BTLG11 desembolsa R$ 375 milhões por galpão logístico em São Paulo e vê espaço para elevar aluguel; confira os detalhes da operação

O BTG Pactual Logística (BTLG11) já começou a dar destino aos R$ 1,8 bilhão levantados em julho na 16ª emissão de cotas. O fundo imobiliário anunciou a compra do Guarulhos I, um galpão logístico localizado em Guarulhos (SP), por R$ 375 milhões, segundo fato relevante divulgado na noite de quarta-feira (26).
O imóvel está localizado no raio de 30 km da capital paulista, o que eleva a exposição do portfólio na região de 38% para 42%. Guarulhos vem sendo disputada pelo setor logístico, chegando a ultrapassar Cajamar, que até então era a 'meca' dos galpões.
Valorização do aluguel na mira
Além da localização premium, o BTLG11 está de olho na valorização do aluguel do ativo. No documento divulgado, o FII informa que o valor de locação médio do galpão é de R$ 29,80 por metro quadrado. Porém, o preço médio de novas operações na região estão entre entre R$ 33,00 e R$ 40,00 por metro quadrado.
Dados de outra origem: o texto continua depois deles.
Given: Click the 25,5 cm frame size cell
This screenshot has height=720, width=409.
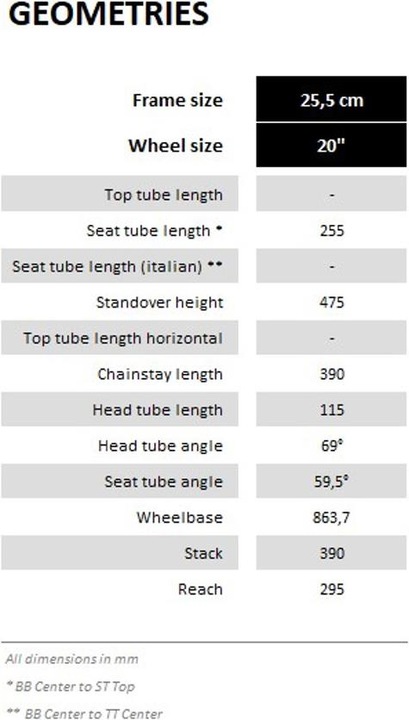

Caio Araujo, analista da Empiricus Research, avalia que, mesmo com as valorizações recentes dos aluguéis do setor, os preços reais ainda não acompanharam totalmente o movimento. Por isso, imóveis bem-posicionados, como o Guarulhos 1, tendem a capturar essa alta nas próximas janelas de revisão contratual.
Segundo o BTLG11, os revisionais do galpão podem elevar a renda do imóvel e, consequentemente, o cap rate (taxa de capitalização) sobre o preço de aquisição. A cada R$ 1 por metro quadrado de aumento no aluguel, a taxa pode avançar 0,31 ponto percentual.
Segundo Araujo, caso os contratos de locação atinjam os valores próximos da região, o cap rate implícito da operação subiria para algo entre 10% e 12%. Já o cap rate de entrada é de aproximadamente 9,1%, acima do patamar observado atualmente no portfólio do BTLG11.
Os detalhes da aquisição do BTLG11
O Guarulhos I é um galpão triple A, ou seja, de altíssimo padrão, e possui 95,3 mil metros quadrados de área bruta locável (ABL). O imóvel está totalmente ocupado por dois inquilinos: Lopes Supermercados e M. Dias Branco.
O pagamento pela aquisição foi dividido da seguinte forma: o BTLG11 pagou R$ 225 milhões à vista, o que equivale a 60% do preço total, de R$ 375 milhões. Já os R$ 150 milhões restantes serão desembolsados em 18 meses, com correção pelo Índice Nacional de Preços ao Consumidor Amplo (IPCA).
Com o pagamento da primeira parcela, o BTLG11 já passou a ter direito à totalidade das receitas de locação do imóvel.
Segundo o documento divulgado pelo FII, o yield médio estimado para os próximos 18 meses é de aproximadamente 15,2%.
A Empiricus Research avalia que a aquisição é positiva para a carteira do fundo imobiliário e reiterou a recomendação de compra para as cotas do BTLG11.